Integers and Floating-Point Numbers

Integers and Floating-Point Numbers

Integers and floating-point values are the basic building blocks of arithmetic and computation. Built-in representations of such values are called numeric primitives, while representations of integers and floating-point numbers as immediate values in code are known as numeric literals. For example, 1 is an integer literal, while 1.0 is a floating-point literal; their binary in-memory representations as objects are numeric primitives.
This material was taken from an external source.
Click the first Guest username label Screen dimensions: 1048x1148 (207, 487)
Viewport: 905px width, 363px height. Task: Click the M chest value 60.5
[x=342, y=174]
Julia provides a broad range of primitive numeric types, and a full complement of arithmetic and bitwise operators as well as standard mathematical functions are defined over them. These map directly onto numeric types and operations that are natively supported on modern computers, thus allowing Julia to take full advantage of computational resources. Additionally, Julia provides software support for Arbitrary Precision Arithmetic, which can handle operations on numeric values that cannot be represented effectively in native hardware representations, but at the cost of relatively slower performance.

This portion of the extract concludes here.